La vittoria a Toronto e il tabù Tiafoe infranto a Vienna

Nella chiacchierata Sinner ha ripercorso anche alcune tappe fondamentali e iconiche del suo 2023. Dal punto nel match perso a Miami contro Alcaraz fino al primo Masters 100 vinto (a Toronto), passando per le vittorie contro Medvedev a Pechino e Vienna e quella contro la bestia nera Tiafoe.

Del match con Alcaraz ricordo di aver perso, ma ricordo anche che dopo la partita tutti parlavano di quel punto che avevo realizzato, segno che devo aver fatto qualcosa di veramente eccezionale… vincere a Toronto invece è stata una piccola liberazione: venivo da due Master 1000 persi in finale, ma è soltanto dopo aver vinto un torneo così importante che capisci la differenza che c’è tra vincere e arrivare secondo.

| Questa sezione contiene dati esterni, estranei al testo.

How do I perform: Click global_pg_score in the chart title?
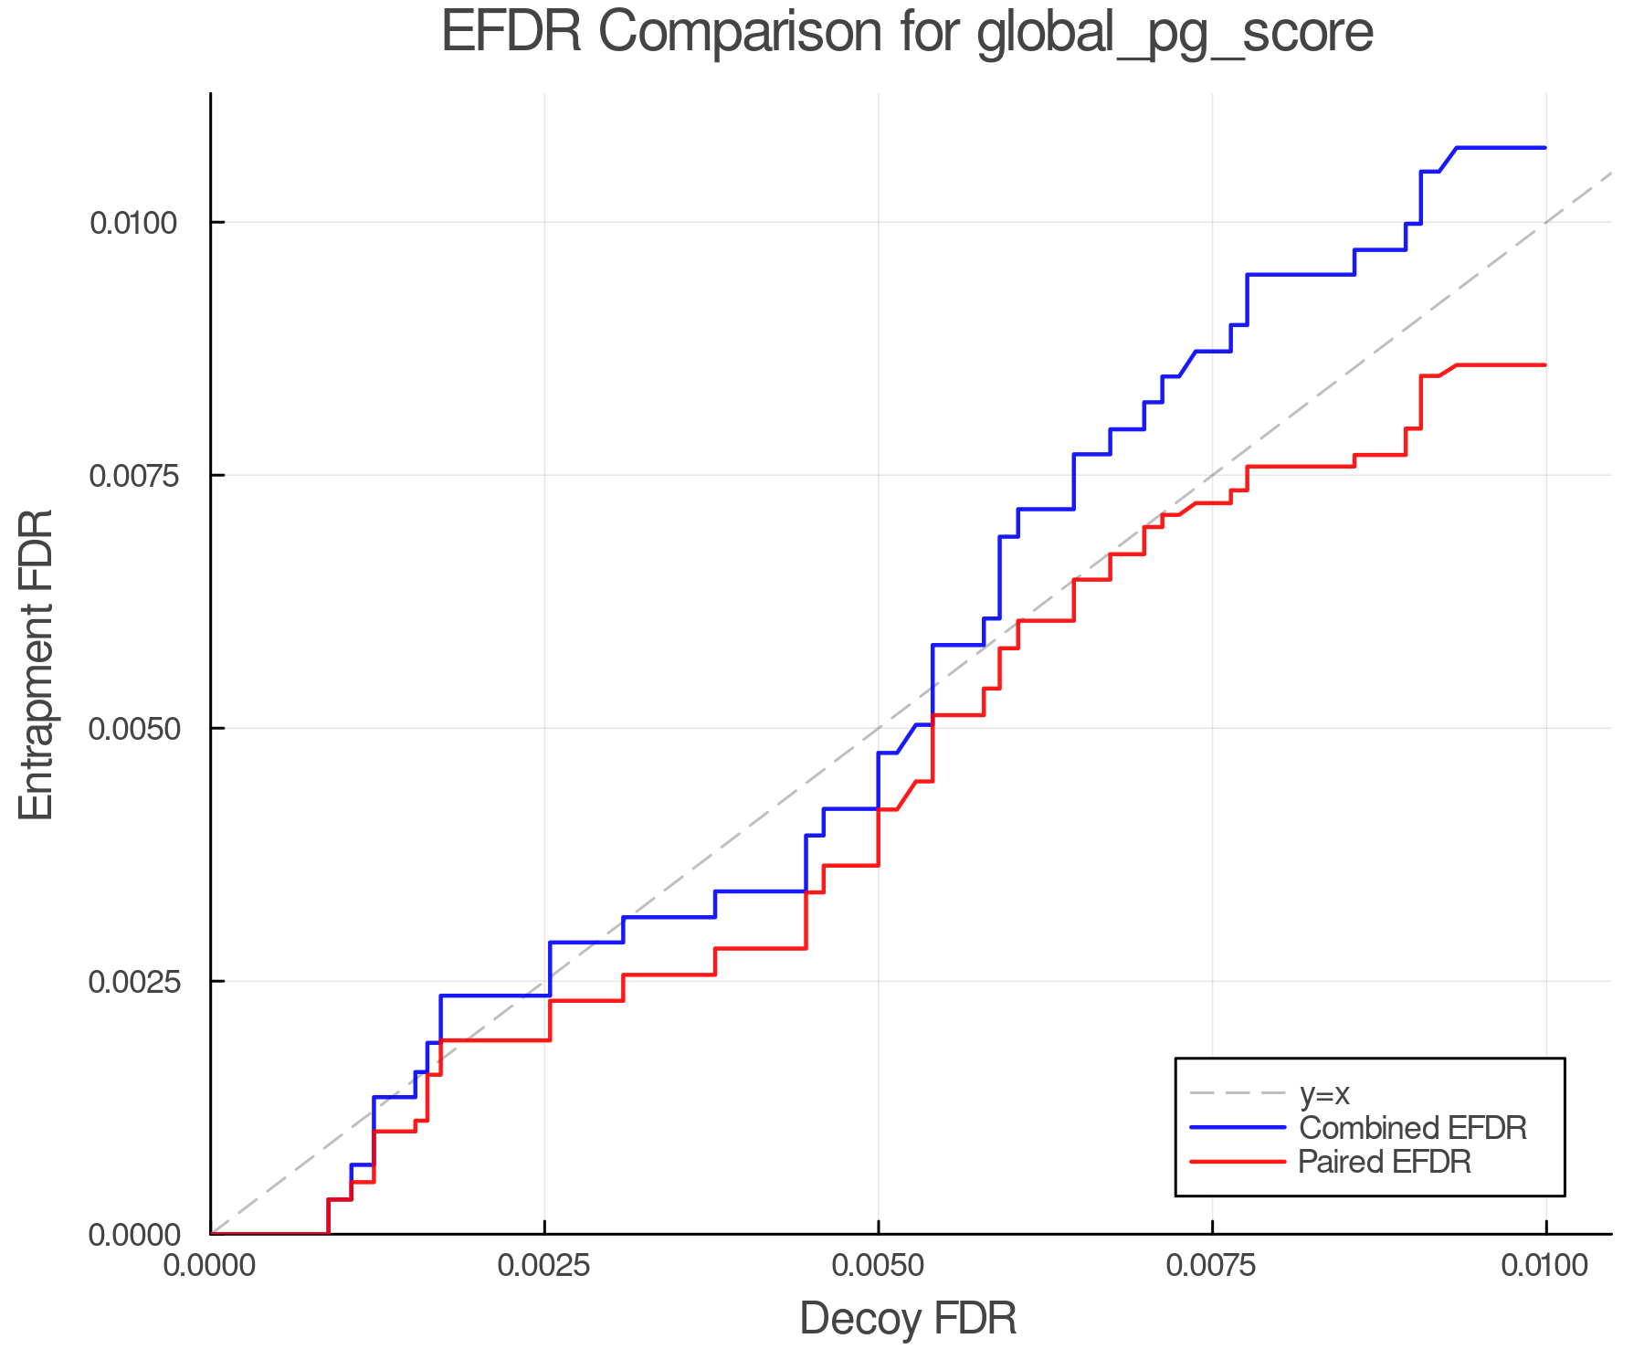(1175, 35)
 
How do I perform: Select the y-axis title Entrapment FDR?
(37, 664)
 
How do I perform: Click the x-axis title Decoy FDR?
(908, 1319)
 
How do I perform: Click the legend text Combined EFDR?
(1412, 1128)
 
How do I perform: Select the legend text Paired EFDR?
(1385, 1162)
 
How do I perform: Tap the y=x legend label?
(1324, 1093)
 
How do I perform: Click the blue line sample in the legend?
(1238, 1128)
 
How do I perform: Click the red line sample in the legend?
(1238, 1162)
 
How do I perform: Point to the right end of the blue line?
(1544, 148)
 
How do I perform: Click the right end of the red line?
(1544, 365)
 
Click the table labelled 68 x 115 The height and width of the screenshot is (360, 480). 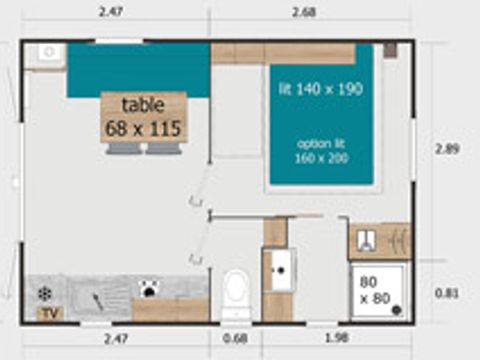click(144, 116)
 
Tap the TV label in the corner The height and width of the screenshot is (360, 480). click(47, 314)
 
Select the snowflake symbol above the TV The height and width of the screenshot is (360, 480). click(45, 293)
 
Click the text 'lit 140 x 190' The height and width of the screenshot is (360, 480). click(320, 89)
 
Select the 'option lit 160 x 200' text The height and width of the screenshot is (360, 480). click(320, 149)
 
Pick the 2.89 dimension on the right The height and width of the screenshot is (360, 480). click(448, 148)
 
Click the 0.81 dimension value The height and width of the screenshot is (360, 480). click(448, 293)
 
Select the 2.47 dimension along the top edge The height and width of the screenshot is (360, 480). click(112, 12)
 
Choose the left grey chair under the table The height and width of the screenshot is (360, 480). click(125, 148)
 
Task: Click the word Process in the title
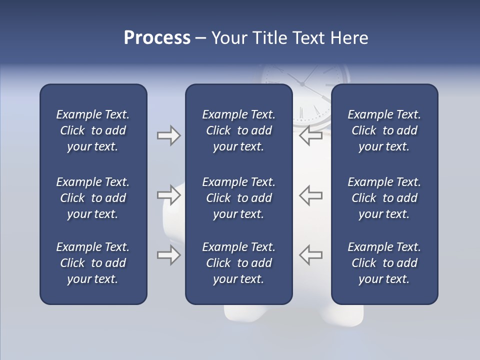click(157, 38)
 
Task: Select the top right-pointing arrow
click(168, 136)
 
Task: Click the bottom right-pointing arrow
click(168, 255)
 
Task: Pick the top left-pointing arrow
click(311, 136)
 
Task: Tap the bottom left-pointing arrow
click(311, 255)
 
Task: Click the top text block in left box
click(93, 130)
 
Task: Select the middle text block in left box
click(93, 198)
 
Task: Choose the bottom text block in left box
click(93, 263)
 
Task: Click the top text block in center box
click(238, 130)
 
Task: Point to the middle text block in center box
click(238, 198)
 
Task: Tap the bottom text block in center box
click(238, 263)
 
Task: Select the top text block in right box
click(384, 130)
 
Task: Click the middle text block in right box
click(384, 198)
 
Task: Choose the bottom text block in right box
click(384, 263)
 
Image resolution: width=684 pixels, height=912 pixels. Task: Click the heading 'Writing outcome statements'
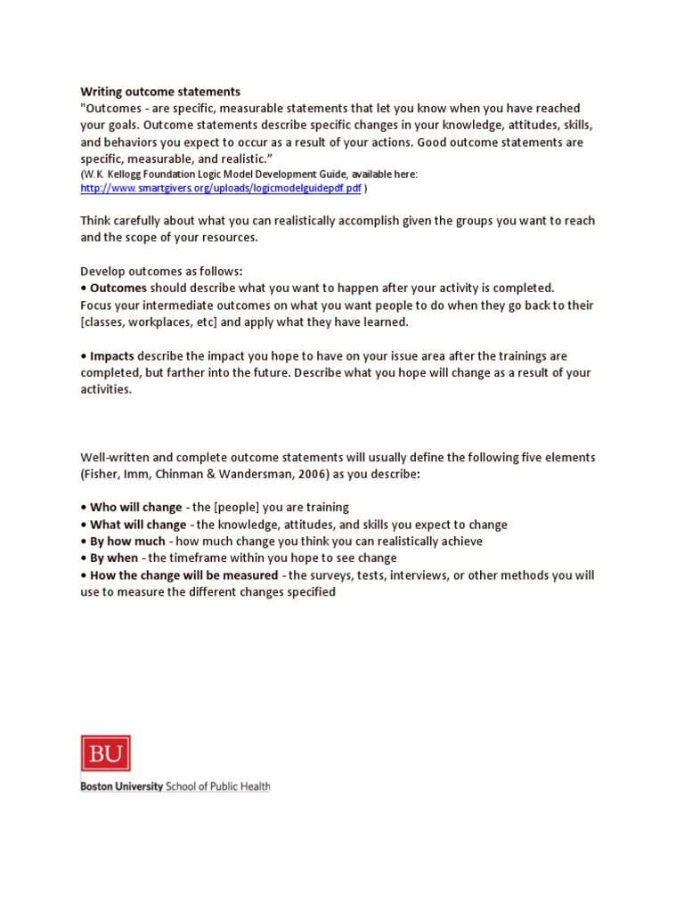pyautogui.click(x=160, y=92)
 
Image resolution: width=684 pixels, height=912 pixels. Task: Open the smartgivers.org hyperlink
pyautogui.click(x=221, y=189)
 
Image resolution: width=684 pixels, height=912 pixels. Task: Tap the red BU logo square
pyautogui.click(x=105, y=753)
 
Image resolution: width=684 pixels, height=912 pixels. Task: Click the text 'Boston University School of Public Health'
pyautogui.click(x=175, y=786)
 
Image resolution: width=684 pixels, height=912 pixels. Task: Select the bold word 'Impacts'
pyautogui.click(x=111, y=356)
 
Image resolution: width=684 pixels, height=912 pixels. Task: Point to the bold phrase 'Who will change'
pyautogui.click(x=135, y=508)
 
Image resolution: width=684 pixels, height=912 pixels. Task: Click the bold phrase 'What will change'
pyautogui.click(x=138, y=525)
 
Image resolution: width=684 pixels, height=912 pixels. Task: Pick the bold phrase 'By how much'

La vittoria a Vienna contro Tiafoe è stata un altro passaggio chiave: l’anno prima avevo servito per il match, ma mi ero fatto prendere dal nervosismo e finii per perdere un match che avevo in tasca. Col mio team abbiamo lavorato anche su questo aspetto: se perdo la concentrazione, devo essere bravo a ritrovarla subito. Pensare con la mia testa, non con quella degli altri.

Le imprese contro Djokovic, l’inizio di una nuova vita

Impossibile non chiudere il cerchio con le due vittorie ottenute contro Djokovic, la prima a Torino e la seconda (annullando tre match point) in Davis.

La prima è stata speciale, anche perché giocare e vincere davanti al pubblico italiano è stato incredibile. In Davis sapevamo di avere una grande chance, con la Spagna out e la Russia esclusa. Aver potuto annullare tre match point con le palle nuove è stato fondamentale, e sapevo di avere questa carta da giocare. La nostra Davis è stata complessa, sempre a rincorrere sin dalla tappa di Bologna. Ma alla fine abbiamo scoperto strada facendo che sta venendo fuori qualcosa di unico, ed è stato bello chiudere in gloria contro l’Australia.

La terra dove riaccendere i sogni, puntando (stavolta si) a scrivere il proprio nome anche su un torneo dello slam.